What to do
The expected answer is the set of lines in the data below between the line holding "The width and height of the screenshot is (783, 872)." and the line holding "Task: Click the India", inclusive, written out exactly.

Collected data
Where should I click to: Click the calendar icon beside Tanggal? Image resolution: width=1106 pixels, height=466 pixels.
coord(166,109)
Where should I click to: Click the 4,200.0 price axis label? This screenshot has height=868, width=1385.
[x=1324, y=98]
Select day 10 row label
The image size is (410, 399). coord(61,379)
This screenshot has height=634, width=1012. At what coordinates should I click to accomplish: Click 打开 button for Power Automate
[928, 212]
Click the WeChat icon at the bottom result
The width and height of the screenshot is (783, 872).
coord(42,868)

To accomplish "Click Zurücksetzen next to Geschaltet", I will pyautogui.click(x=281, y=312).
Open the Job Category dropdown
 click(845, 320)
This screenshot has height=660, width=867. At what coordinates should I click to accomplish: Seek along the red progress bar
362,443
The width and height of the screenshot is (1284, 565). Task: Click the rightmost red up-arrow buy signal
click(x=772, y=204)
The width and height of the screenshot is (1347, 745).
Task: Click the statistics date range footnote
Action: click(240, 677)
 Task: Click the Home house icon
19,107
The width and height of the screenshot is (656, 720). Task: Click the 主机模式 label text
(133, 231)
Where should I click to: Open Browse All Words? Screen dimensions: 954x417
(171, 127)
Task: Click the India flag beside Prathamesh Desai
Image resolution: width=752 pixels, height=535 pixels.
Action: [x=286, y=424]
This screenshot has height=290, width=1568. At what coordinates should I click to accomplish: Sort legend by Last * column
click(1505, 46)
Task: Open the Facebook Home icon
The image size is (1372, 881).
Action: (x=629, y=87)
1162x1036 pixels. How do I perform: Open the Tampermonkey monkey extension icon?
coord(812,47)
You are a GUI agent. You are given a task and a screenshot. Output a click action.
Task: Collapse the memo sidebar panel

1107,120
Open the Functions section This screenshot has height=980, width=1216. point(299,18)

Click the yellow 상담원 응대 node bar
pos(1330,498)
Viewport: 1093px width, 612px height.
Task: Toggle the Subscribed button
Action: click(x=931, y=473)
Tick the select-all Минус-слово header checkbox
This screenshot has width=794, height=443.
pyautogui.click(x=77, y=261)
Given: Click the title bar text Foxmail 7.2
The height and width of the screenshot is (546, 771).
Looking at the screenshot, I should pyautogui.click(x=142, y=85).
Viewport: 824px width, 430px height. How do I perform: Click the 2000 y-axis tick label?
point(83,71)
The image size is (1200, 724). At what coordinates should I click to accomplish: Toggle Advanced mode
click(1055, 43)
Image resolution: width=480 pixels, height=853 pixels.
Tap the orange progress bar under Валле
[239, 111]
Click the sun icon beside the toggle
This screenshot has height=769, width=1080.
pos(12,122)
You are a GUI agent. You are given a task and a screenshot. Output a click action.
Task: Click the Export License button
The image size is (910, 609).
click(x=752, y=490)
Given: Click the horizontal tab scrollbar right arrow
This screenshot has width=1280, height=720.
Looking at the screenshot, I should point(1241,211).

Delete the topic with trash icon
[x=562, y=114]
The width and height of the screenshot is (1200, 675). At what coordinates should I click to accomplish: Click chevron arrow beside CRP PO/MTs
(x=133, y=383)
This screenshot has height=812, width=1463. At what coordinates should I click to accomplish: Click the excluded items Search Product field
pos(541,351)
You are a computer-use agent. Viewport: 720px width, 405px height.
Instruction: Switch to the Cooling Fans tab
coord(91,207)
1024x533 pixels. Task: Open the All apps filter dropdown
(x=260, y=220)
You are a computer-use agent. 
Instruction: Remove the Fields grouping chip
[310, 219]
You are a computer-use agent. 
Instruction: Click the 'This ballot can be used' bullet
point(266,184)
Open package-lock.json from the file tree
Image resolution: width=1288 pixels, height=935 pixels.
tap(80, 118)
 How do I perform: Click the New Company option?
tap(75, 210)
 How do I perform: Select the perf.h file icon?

Answer to this task
The width and height of the screenshot is (783, 872).
coord(42,868)

To accomplish "Click Zurücksetzen next to Geschaltet", I will pyautogui.click(x=281, y=312).
Open the Job Category dropdown
 click(845, 320)
This screenshot has height=660, width=867. At what coordinates should I click to accomplish: Seek along the red progress bar
362,443
The width and height of the screenshot is (1284, 565). Task: Click the rightmost red up-arrow buy signal
click(x=772, y=204)
The width and height of the screenshot is (1347, 745).
Task: Click the statistics date range footnote
Action: click(240, 677)
 Task: Click the Home house icon
19,107
The width and height of the screenshot is (656, 720). Task: Click the 主机模式 label text
(133, 231)
Where should I click to: Open Browse All Words? Screen dimensions: 954x417
(171, 127)
Task: Click the India flag beside Prathamesh Desai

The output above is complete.